Indirect claim settlement is the standard billing method employed by Swiss health insurance and healthcare service providers. In Switzerland this system is known as “tiers garant”.
“Tiers” is French for “third” and refers to the three primary parties in a health insurance arrangement. The first is you as the policyholder, the second is the doctor, therapist or pharmacist who provides the healthcare service, and the third is the health insurance company.
In a “tiers garant” relationship, your doctor sends your medical bills to you as the patient. You can then review the bill before passing it on to your health insurance provider. You have to pay all your medical bills in full up-front.
After reviewing the bills, your health insurance provider then reimburses your expenses (above what is covered by your annual deductible and 10% out-of-pocket payments). In this system, the insurance company “guarantees” that you will be reimbursed for covered expenses.
Indirect settlement system: Pros
- Patients play an active role in the payment process. You have the ability to review medical bills for errors. If your insurer used the direct claim settlement system, on the other hand, you would have to contact your insurer to correct billing errors in arrears.
- Privacy: Your sensitive medical bills will not automatically be passed on to your health insurer. You have the option of withholding a bill from the insurance company, either because you have a high franchise or because you prefer not to inform a third party about your treatment.
Indirect settlement system: Cons
- You have to pay your bills upfront and deal with the hassles of sending your paid healthcare bills to your insurer by mail.

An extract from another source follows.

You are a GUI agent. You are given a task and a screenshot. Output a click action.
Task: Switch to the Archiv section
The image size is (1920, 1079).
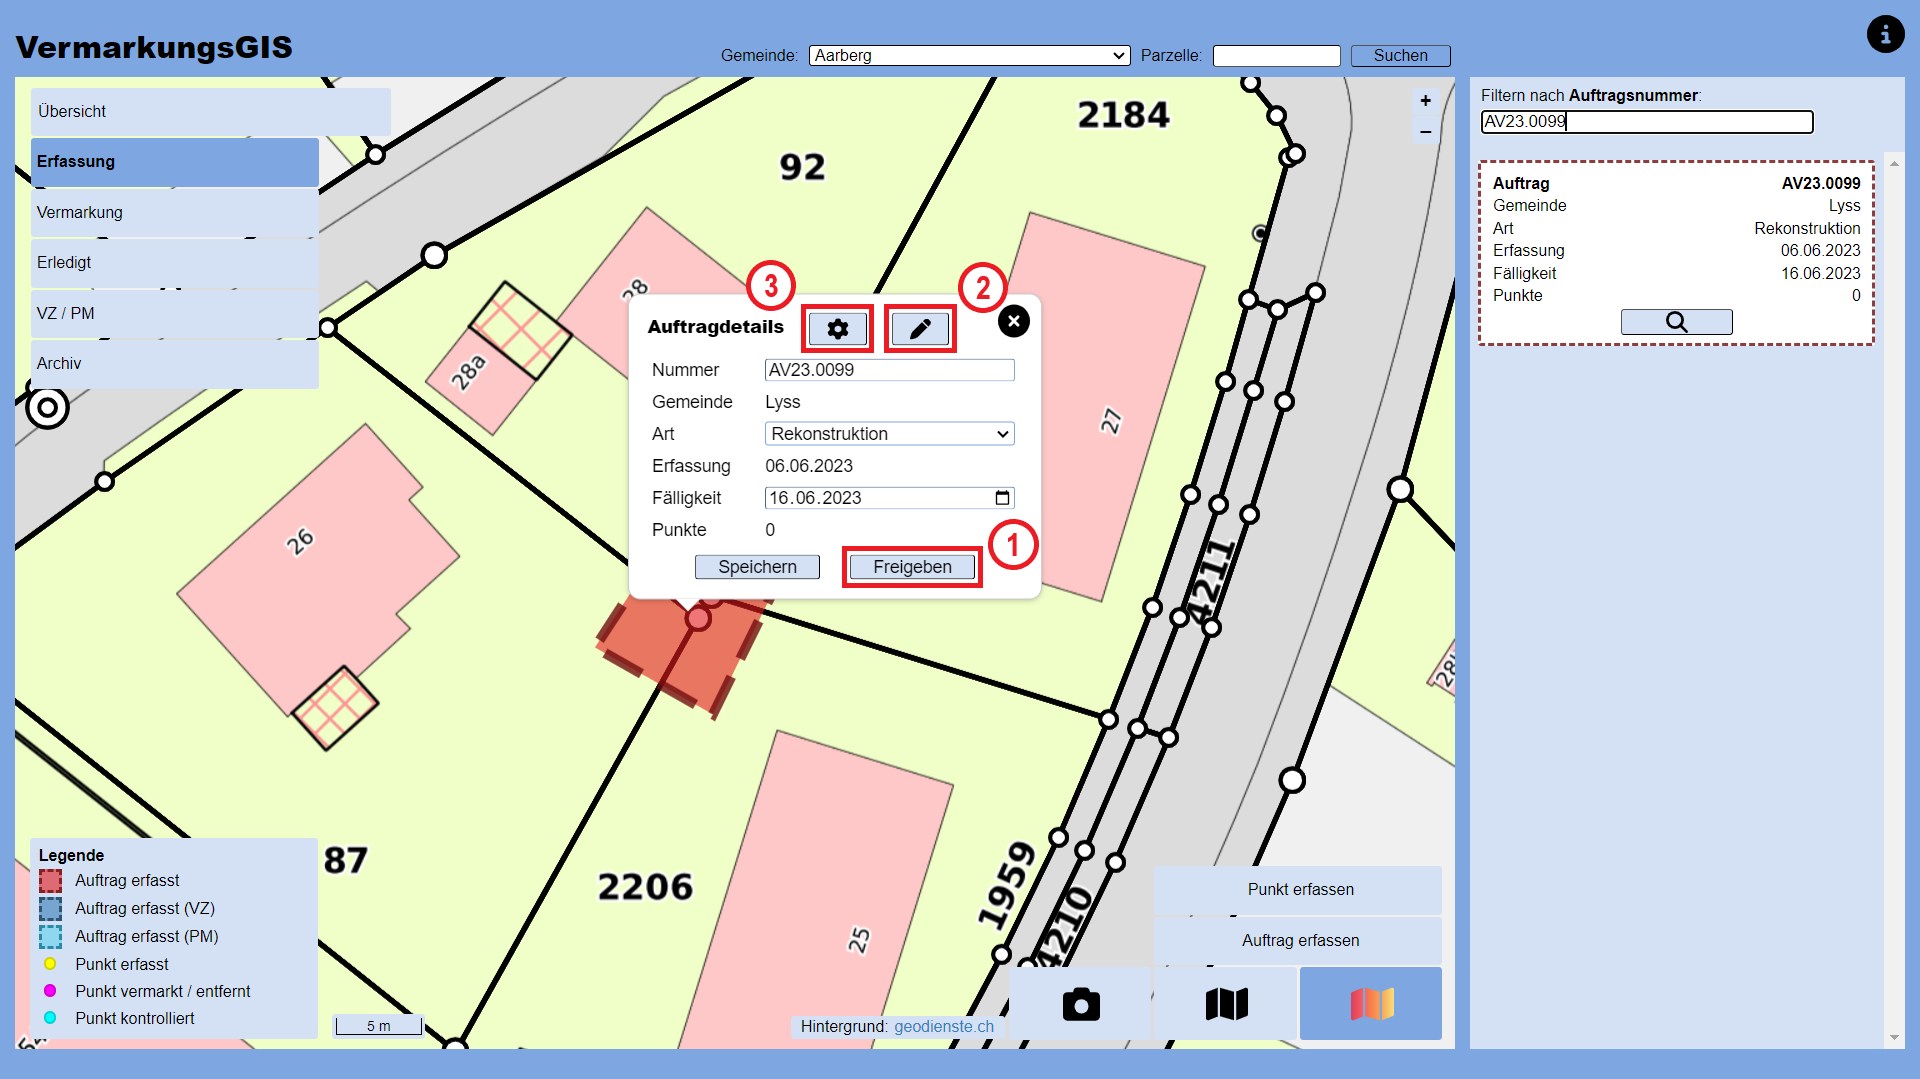tap(59, 363)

- Covered costs will be reimbursed by your insurer as stipulated in your policy. The problem: Budget health insurers in particular delay reimbursement for up to three months. If you cannot afford to front money for large medical bills, you might find yourself having a difficult time paying your bills. Your only way out, in that case, would be to ask the doctor or pharmacy for an extended grace period. That can be somewhat humiliating for you, and puts them in an awkward position as well.
When the “tiers payant” system is used, the medical care provider sends their bills directly to your health insurance company, rather than to you (as in the “tiers garant” system).
Many insurance companies prefer the tiers garant system because reimbursing payments requires less administration on their part, reducing their expenses.
It is estimated that 15 percent of all Swiss healthcare bills covered by a tiers garant policy are not forwarded to health insurance companies for reimbursement at all.
Consumer watchdogs, for their part, criticize insurance companies which delay tiers garant reimbursement of medical expenses over long periods.